- _Source data_
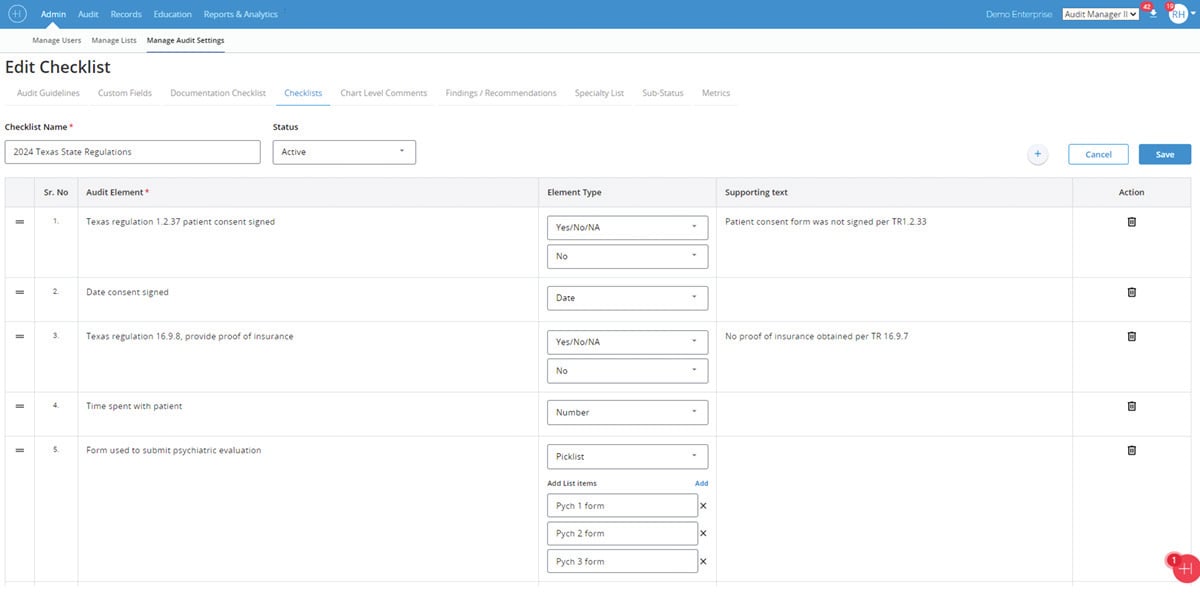The width and height of the screenshot is (1200, 600).
Task: Click trash icon for Time spent with patient
Action: coord(1131,406)
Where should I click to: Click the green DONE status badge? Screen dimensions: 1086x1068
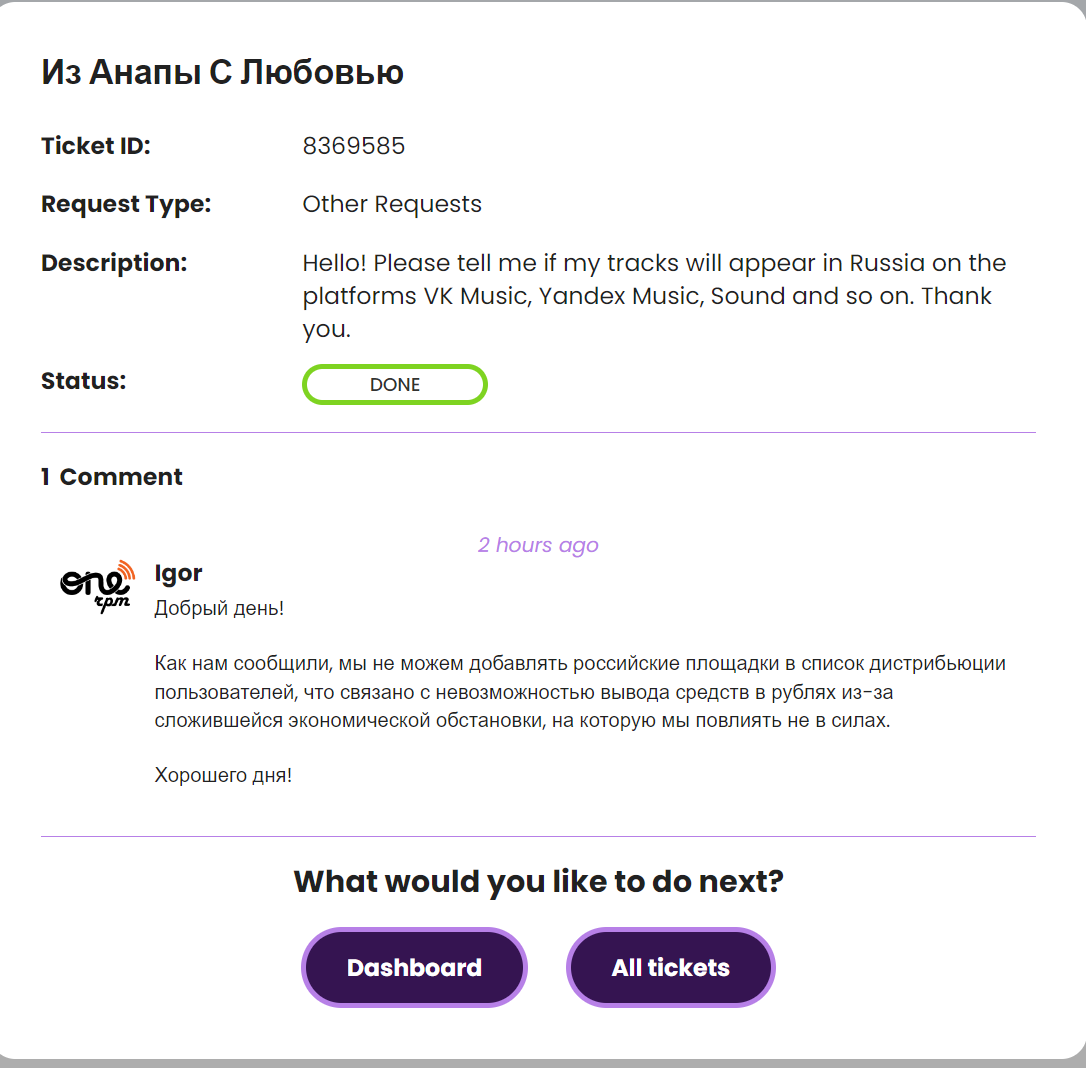click(395, 385)
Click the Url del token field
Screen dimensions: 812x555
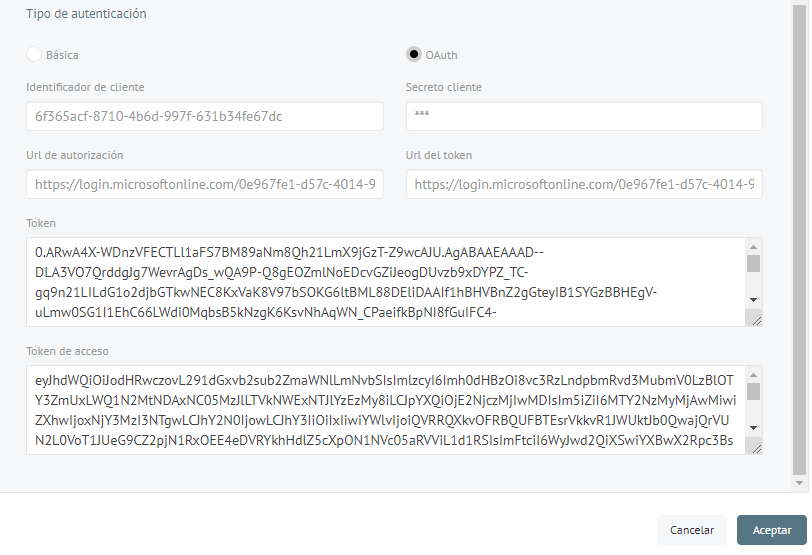584,184
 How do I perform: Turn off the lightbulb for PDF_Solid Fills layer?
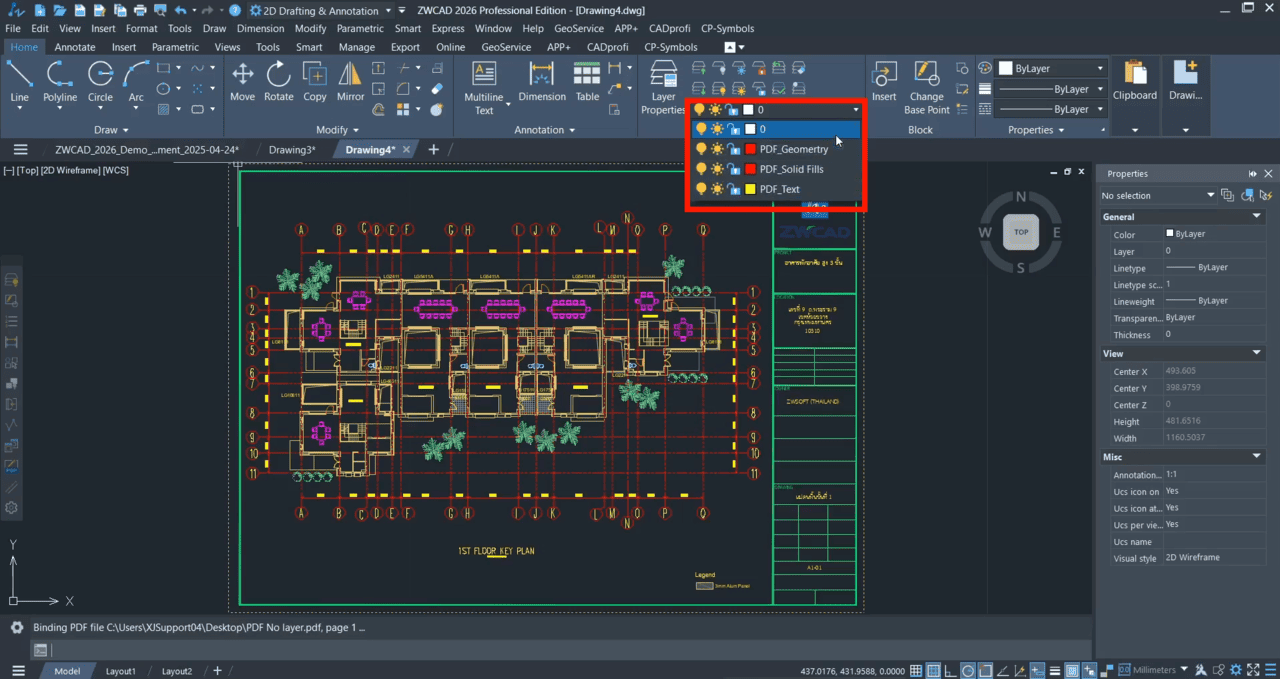pos(702,169)
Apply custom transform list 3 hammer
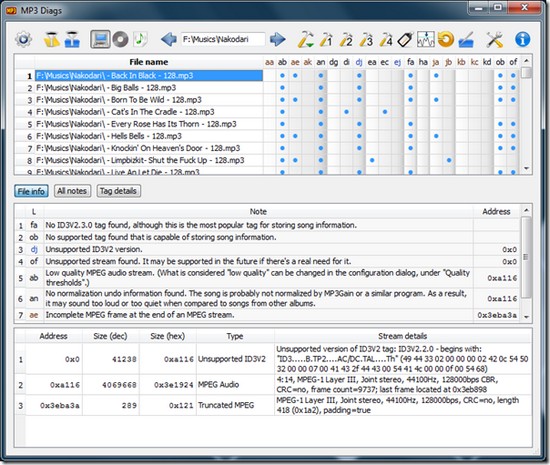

- _Task description_
Your answer must be the lines from the one containing "Screen dimensions: 812x555" through the last line of the listing above, restated word for word, with no pictures.

- _Expected answer_
Screen dimensions: 812x555
584,184
 How do I perform: Turn off the lightbulb for PDF_Solid Fills layer?
pos(702,169)
Apply custom transform list 3 hammer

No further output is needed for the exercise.